++++ Available records ++++

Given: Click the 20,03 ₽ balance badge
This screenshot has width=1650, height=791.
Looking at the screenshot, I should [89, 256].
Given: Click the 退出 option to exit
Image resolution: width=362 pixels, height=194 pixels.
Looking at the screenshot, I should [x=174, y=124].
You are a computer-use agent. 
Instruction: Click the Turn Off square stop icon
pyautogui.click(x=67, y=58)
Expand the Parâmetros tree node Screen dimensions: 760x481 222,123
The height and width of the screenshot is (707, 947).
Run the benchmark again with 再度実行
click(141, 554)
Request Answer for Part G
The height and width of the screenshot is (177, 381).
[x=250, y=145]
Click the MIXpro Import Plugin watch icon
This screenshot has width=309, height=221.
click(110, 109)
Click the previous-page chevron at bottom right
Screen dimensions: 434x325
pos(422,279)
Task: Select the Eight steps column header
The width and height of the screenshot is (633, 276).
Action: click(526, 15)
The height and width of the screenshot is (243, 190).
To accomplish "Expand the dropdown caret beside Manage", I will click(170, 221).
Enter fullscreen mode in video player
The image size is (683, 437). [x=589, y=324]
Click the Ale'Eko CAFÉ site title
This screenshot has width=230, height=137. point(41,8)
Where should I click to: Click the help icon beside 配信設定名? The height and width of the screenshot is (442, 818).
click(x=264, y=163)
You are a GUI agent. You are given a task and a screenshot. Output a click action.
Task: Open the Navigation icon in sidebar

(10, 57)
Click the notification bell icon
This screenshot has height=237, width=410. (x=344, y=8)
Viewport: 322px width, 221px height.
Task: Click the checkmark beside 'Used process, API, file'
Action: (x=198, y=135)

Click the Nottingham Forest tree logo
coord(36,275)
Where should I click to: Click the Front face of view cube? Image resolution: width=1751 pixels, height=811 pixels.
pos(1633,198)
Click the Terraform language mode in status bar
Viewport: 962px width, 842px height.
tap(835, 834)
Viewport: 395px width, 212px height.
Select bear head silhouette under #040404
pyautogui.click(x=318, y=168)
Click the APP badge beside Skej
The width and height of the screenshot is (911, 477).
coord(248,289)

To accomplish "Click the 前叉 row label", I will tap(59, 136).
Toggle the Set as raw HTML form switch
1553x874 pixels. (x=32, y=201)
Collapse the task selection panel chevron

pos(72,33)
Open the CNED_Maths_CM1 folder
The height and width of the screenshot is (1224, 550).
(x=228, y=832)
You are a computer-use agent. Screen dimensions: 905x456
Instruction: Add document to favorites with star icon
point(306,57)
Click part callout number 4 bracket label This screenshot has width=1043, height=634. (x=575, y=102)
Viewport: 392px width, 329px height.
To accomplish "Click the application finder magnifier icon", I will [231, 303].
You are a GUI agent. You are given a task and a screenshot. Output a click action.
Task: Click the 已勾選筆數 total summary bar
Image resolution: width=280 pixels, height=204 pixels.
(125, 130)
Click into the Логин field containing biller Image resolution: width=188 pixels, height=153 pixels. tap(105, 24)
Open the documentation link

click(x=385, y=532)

++++

[Work to be completed] Output the entries exactly.

[Output for this exercise]
Given: Click the 20,03 ₽ balance badge
This screenshot has width=1650, height=791.
Looking at the screenshot, I should [89, 256].
Given: Click the 退出 option to exit
Image resolution: width=362 pixels, height=194 pixels.
Looking at the screenshot, I should [x=174, y=124].
You are a computer-use agent. 
Instruction: Click the Turn Off square stop icon
pyautogui.click(x=67, y=58)
Expand the Parâmetros tree node Screen dimensions: 760x481 222,123
The height and width of the screenshot is (707, 947).
Run the benchmark again with 再度実行
click(141, 554)
Request Answer for Part G
The height and width of the screenshot is (177, 381).
[x=250, y=145]
Click the MIXpro Import Plugin watch icon
This screenshot has width=309, height=221.
click(110, 109)
Click the previous-page chevron at bottom right
Screen dimensions: 434x325
pos(422,279)
Task: Select the Eight steps column header
The width and height of the screenshot is (633, 276).
Action: click(526, 15)
The height and width of the screenshot is (243, 190).
To accomplish "Expand the dropdown caret beside Manage", I will click(170, 221).
Enter fullscreen mode in video player
The image size is (683, 437). [x=589, y=324]
Click the Ale'Eko CAFÉ site title
This screenshot has width=230, height=137. point(41,8)
Where should I click to: Click the help icon beside 配信設定名? The height and width of the screenshot is (442, 818).
click(x=264, y=163)
You are a GUI agent. You are given a task and a screenshot. Output a click action.
Task: Open the Navigation icon in sidebar

(10, 57)
Click the notification bell icon
This screenshot has height=237, width=410. (x=344, y=8)
Viewport: 322px width, 221px height.
Task: Click the checkmark beside 'Used process, API, file'
Action: (x=198, y=135)

Click the Nottingham Forest tree logo
coord(36,275)
Where should I click to: Click the Front face of view cube? Image resolution: width=1751 pixels, height=811 pixels.
pos(1633,198)
Click the Terraform language mode in status bar
Viewport: 962px width, 842px height.
tap(835, 834)
Viewport: 395px width, 212px height.
Select bear head silhouette under #040404
pyautogui.click(x=318, y=168)
Click the APP badge beside Skej
The width and height of the screenshot is (911, 477).
coord(248,289)

To accomplish "Click the 前叉 row label", I will tap(59, 136).
Toggle the Set as raw HTML form switch
1553x874 pixels. (x=32, y=201)
Collapse the task selection panel chevron

pos(72,33)
Open the CNED_Maths_CM1 folder
The height and width of the screenshot is (1224, 550).
(x=228, y=832)
You are a computer-use agent. Screen dimensions: 905x456
Instruction: Add document to favorites with star icon
point(306,57)
Click part callout number 4 bracket label This screenshot has width=1043, height=634. (x=575, y=102)
Viewport: 392px width, 329px height.
To accomplish "Click the application finder magnifier icon", I will [231, 303].
You are a GUI agent. You are given a task and a screenshot. Output a click action.
Task: Click the 已勾選筆數 total summary bar
Image resolution: width=280 pixels, height=204 pixels.
(125, 130)
Click into the Логин field containing biller Image resolution: width=188 pixels, height=153 pixels. tap(105, 24)
Open the documentation link

click(x=385, y=532)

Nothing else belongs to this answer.